Gentle on sensitive tummies!

Encourages immunity, digestion and overall health!

Discourages mobility, fine motor skills and independence!

What the fuck does that mean? Wade doesn't know, and has no intention of finding out. He screams and begins struggling again, bucking against Marie's chest. No way in hell is he drinking one drop of that shit.

"Shh, shh, shh, poor baby, I know, I know you're hungry," Marie soothes, bouncing him on her hip as she sticks the bottle in the microwave. "Just twenty more seconds, sweetie, that's all you gotta wait. Then you're gonna be full as a tick, I promise!"

Wade's still screaming twenty seconds later, when Marie retrieves the bottle from the microwave and, shaking it as she continues to rock and shush Wade, walks to a chair at the large kitchen table. She sits down in it, cradles Wade across her lap despite his frenzied attempts to thrash out of her arm — she only needs one to hold him — and reaches for the pacifier gag. He freezes.

"Don't be too mean to me, please," she mutters, undoing the strap, her brow creased as if with dread. "I only want what's best for you, baby."

Wade stretches out his jaw once she removes the gag, then takes a deep breath.

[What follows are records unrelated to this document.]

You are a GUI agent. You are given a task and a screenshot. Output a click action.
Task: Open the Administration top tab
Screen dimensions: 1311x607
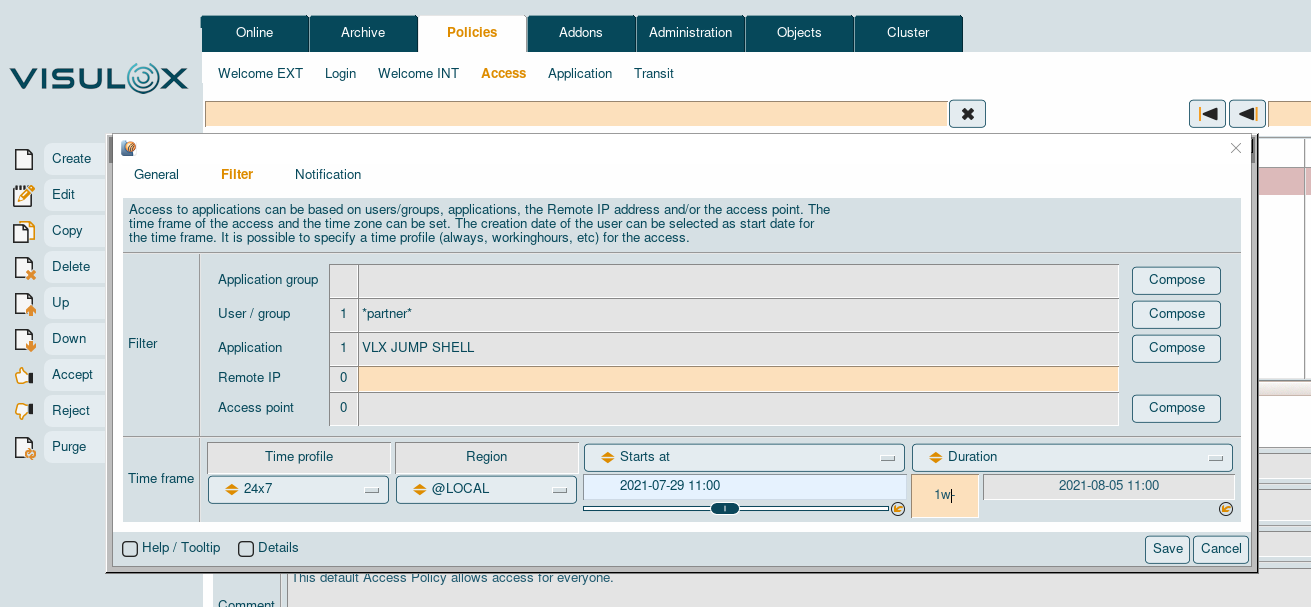point(690,33)
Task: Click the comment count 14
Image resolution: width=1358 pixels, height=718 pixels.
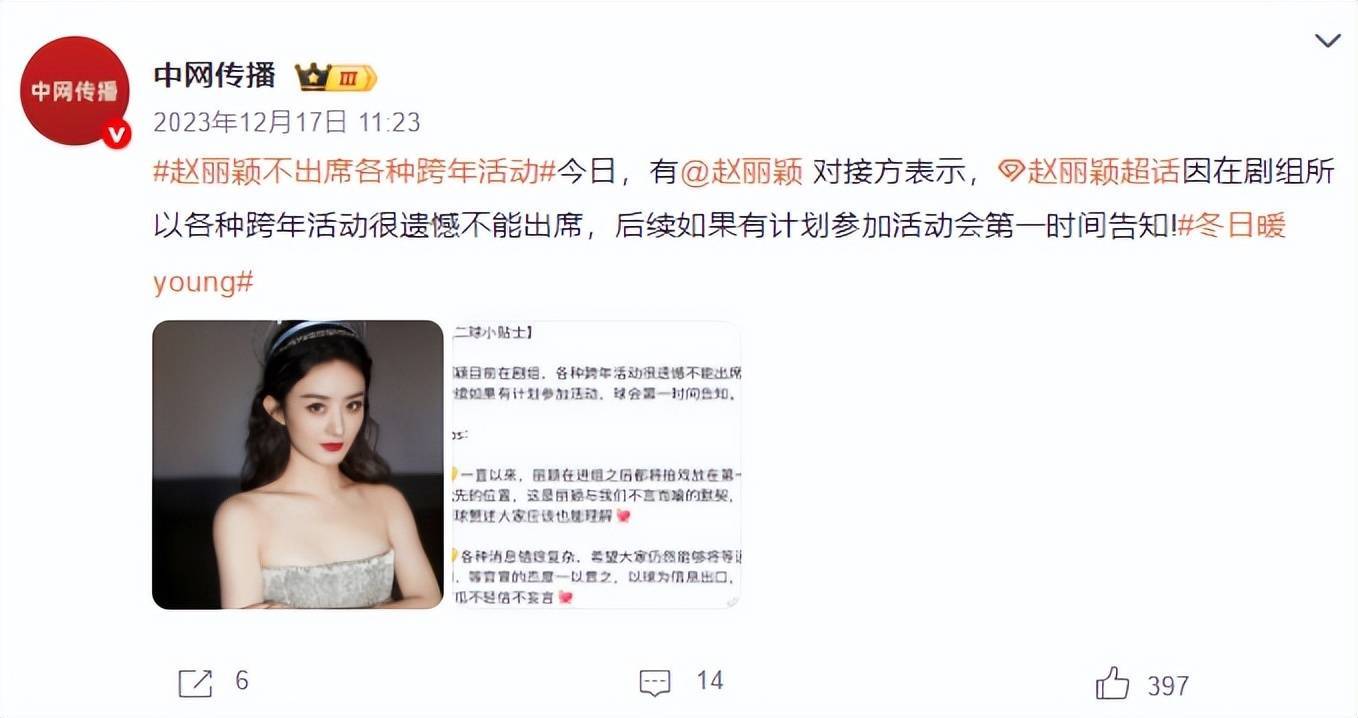Action: click(x=709, y=682)
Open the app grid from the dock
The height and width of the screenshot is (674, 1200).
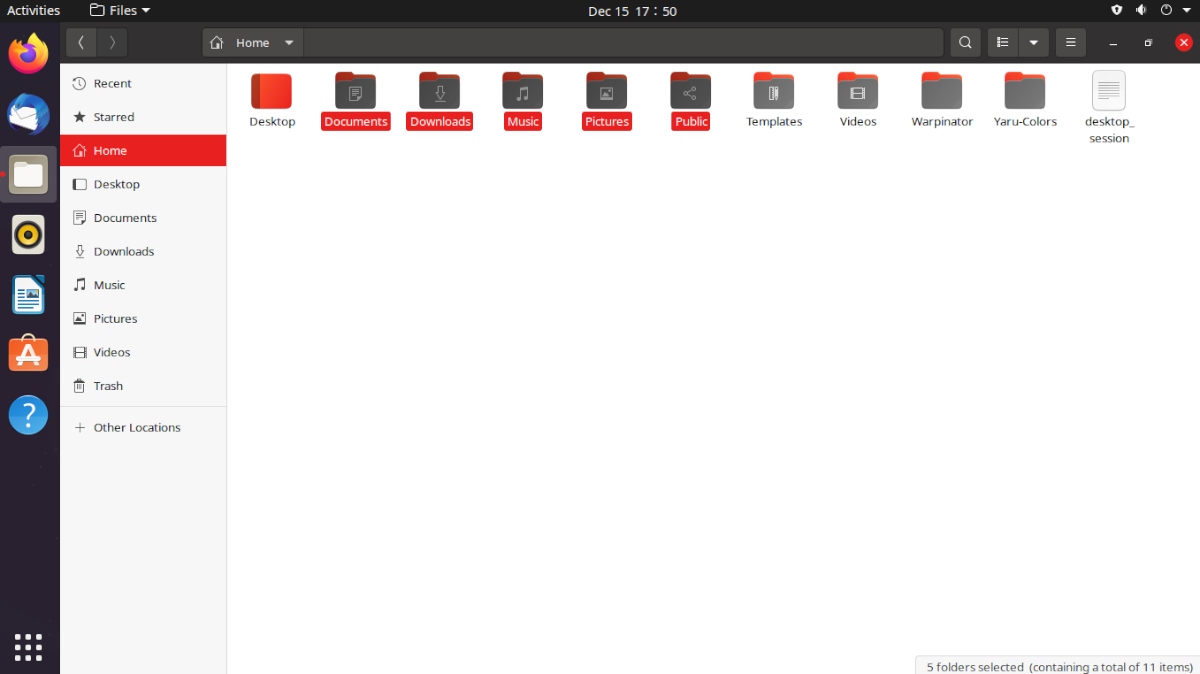pyautogui.click(x=28, y=647)
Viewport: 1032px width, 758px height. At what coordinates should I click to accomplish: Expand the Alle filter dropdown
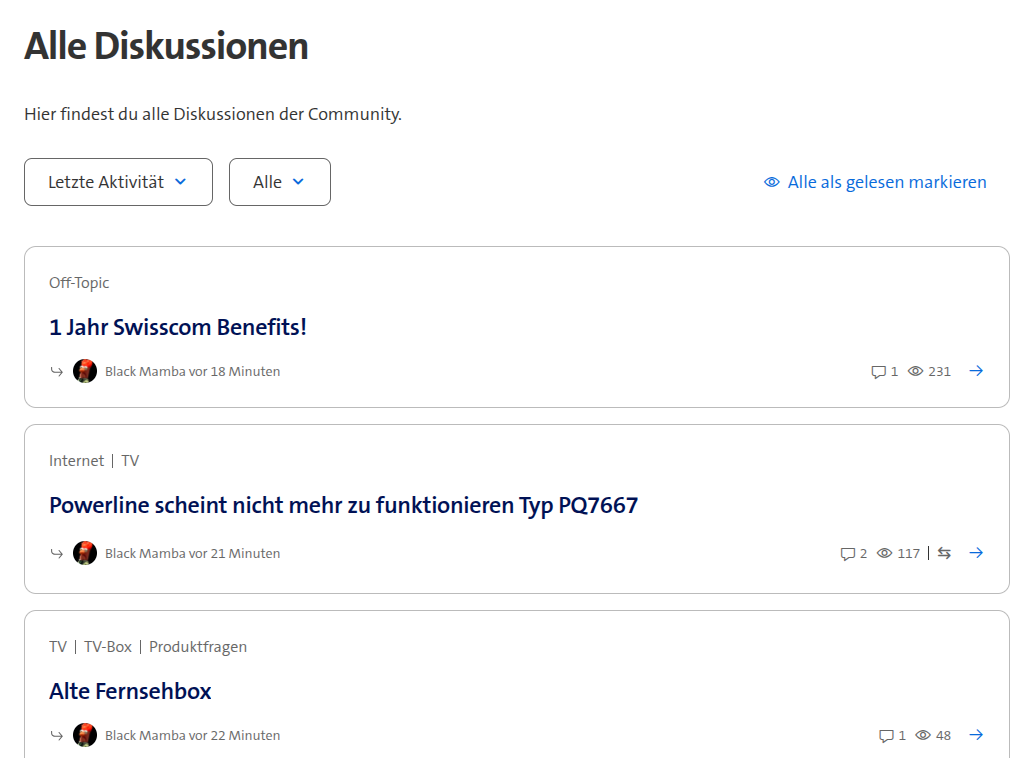pos(279,182)
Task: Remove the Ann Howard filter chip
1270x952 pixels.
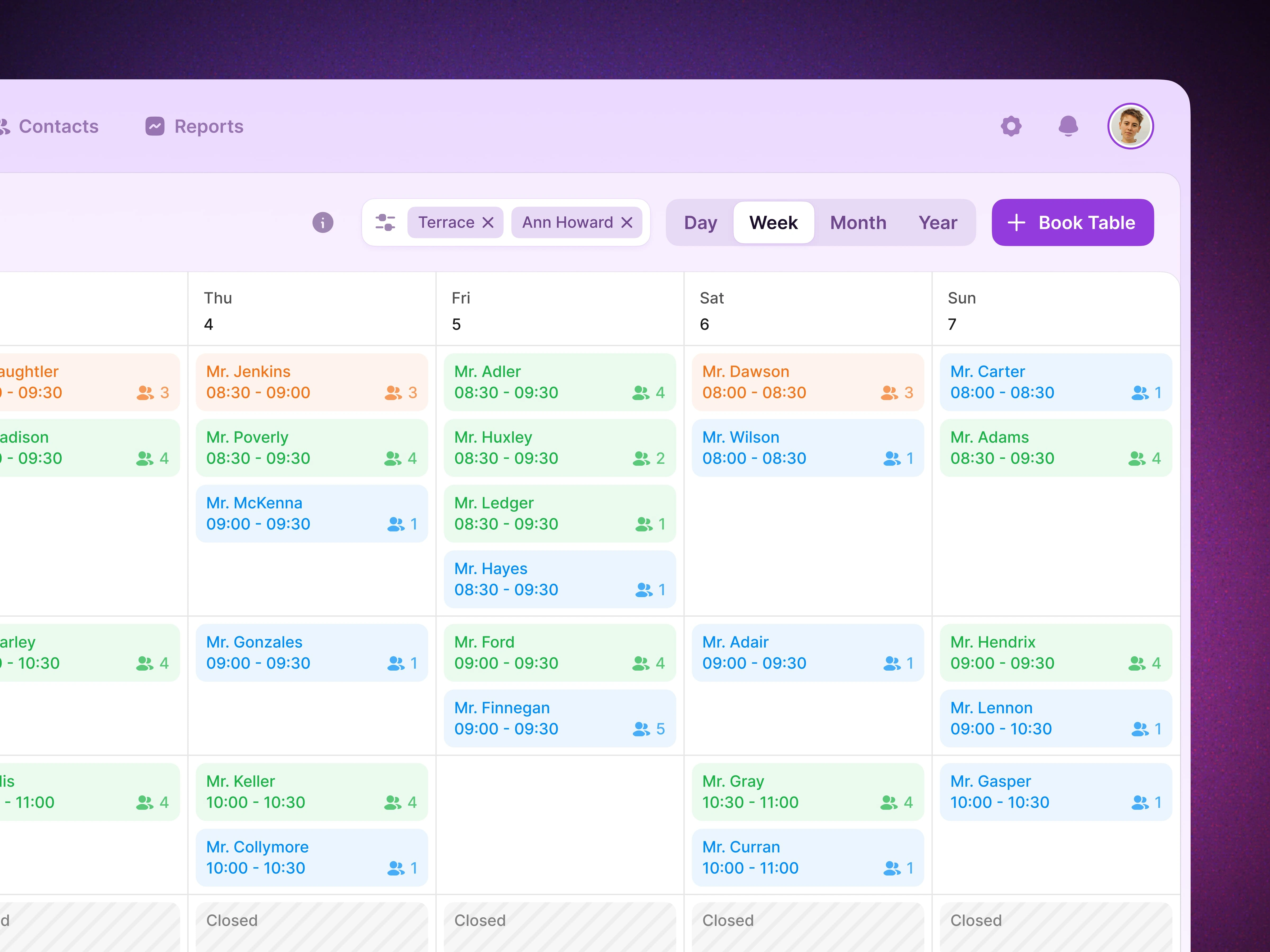Action: [x=627, y=223]
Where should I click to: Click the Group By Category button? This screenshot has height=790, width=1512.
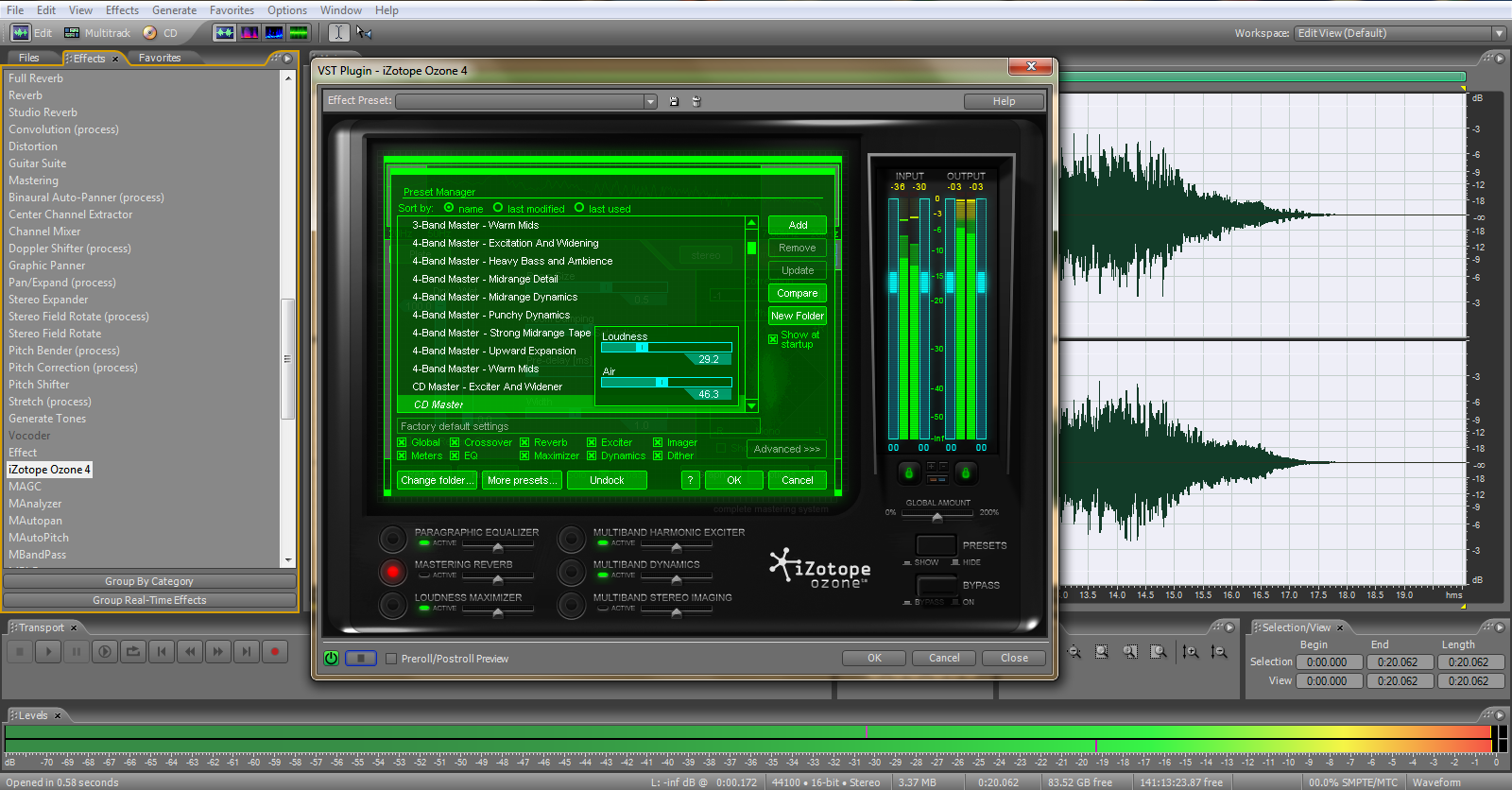(149, 581)
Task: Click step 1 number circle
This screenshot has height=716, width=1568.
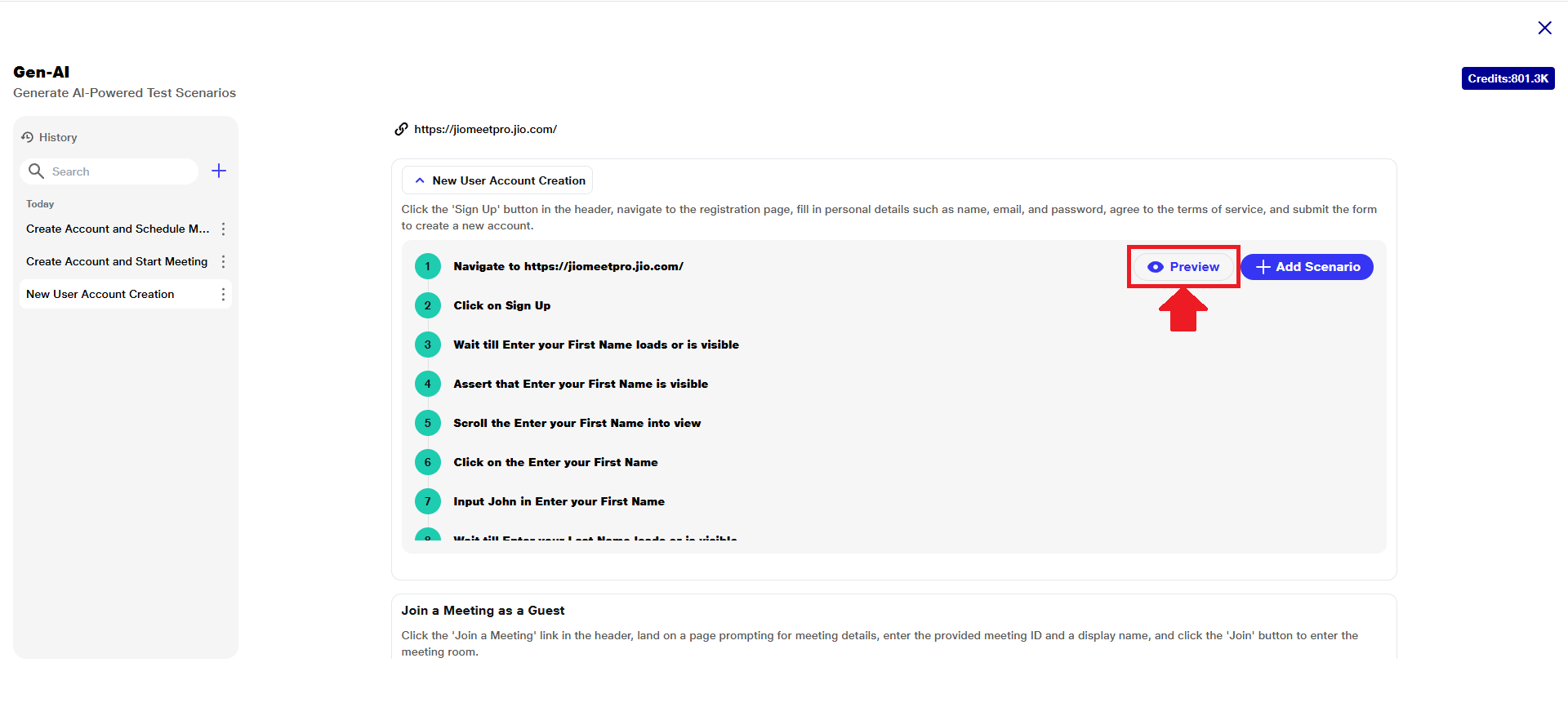Action: 427,266
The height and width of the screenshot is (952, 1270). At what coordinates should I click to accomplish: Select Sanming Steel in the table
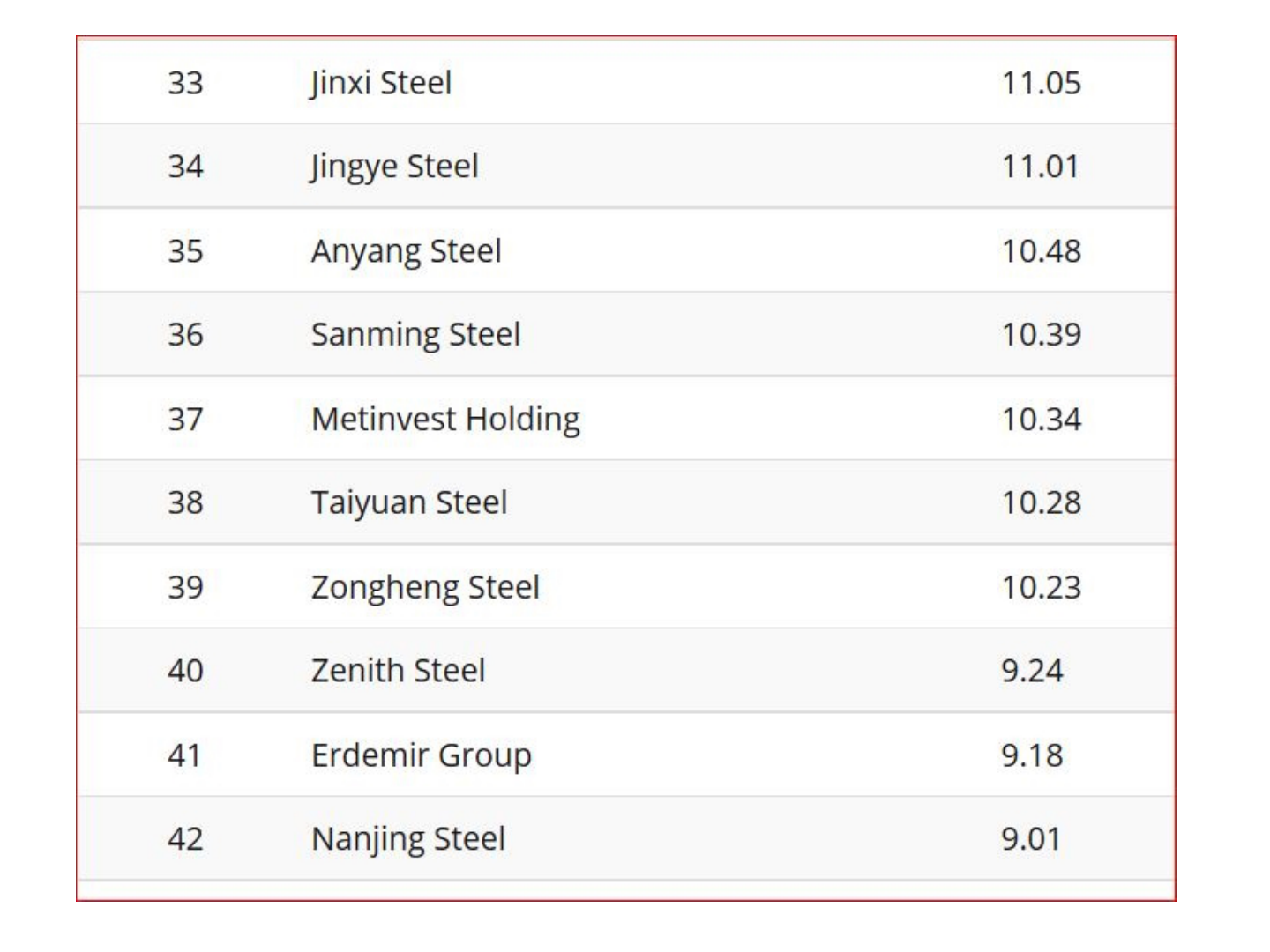pyautogui.click(x=415, y=335)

"Let me go! Please, please just let me go!" he begs, shoving uselessly at her impossibly strong chest with his mittens. She stares down at him, almost sadly. "You can't do this to me — you don't want to do this to me, really, you don't! I'd make a terrible baby, I'm not even cute, so please —!"

"Nonsense," Marie tuts, gently, and holds the plastic nipple of the bottle over Wade’s mouth. He quickly clamps his mouth shut, turns his head away. "You're cute as a goshdang button, little boy!"

"Fuck you," he spits.

Her smile wilts. She almost manages to look hurt. "Oh, honey. I understand, you're still so new, you're not used to all this," she says. "But, do you wanna tell Auntie Marie your name?"

"Yeah, sure!" He scowls, sheds his fear for a second. "First name: Fuck. Last name: Off."

Marie sighs and starts nudging the bottle nipple against his lips. It wouldn't be difficult for her to just force it in, with her strength. She might even snap his jaw in the process.

"Wait, wait, wait!" he cries, panicked. "It's Wade, my name's Wade!"

"Wade?" She grins brightly down at him. "Why, that's perfect! A handsome name for a handsome boy. Thank you, sugar. Your Daddy's gonna be over the moon when I tell him."

And she starts nudging the nipple past his lips again.

"No!" He thrashes his head, gasping. "Please, I don't — I don't wanna drink it!"

"Aw, that's silly." Marie keeps smiling, keeps slowly but surely, gently but inescapably, wedging the nipple into his mouth. "Babies need their ba-bas, especially when they're new. Your special milk's gonna help you settle in and feel safe here."

Then the nipple is pushing past his lips and filling his mouth. He shouts around it, but she's holding the bottle steady and cupping his head in the crook of her arm, so he can't spit it out or thrash his head anymore. All he can do is try not to swallow.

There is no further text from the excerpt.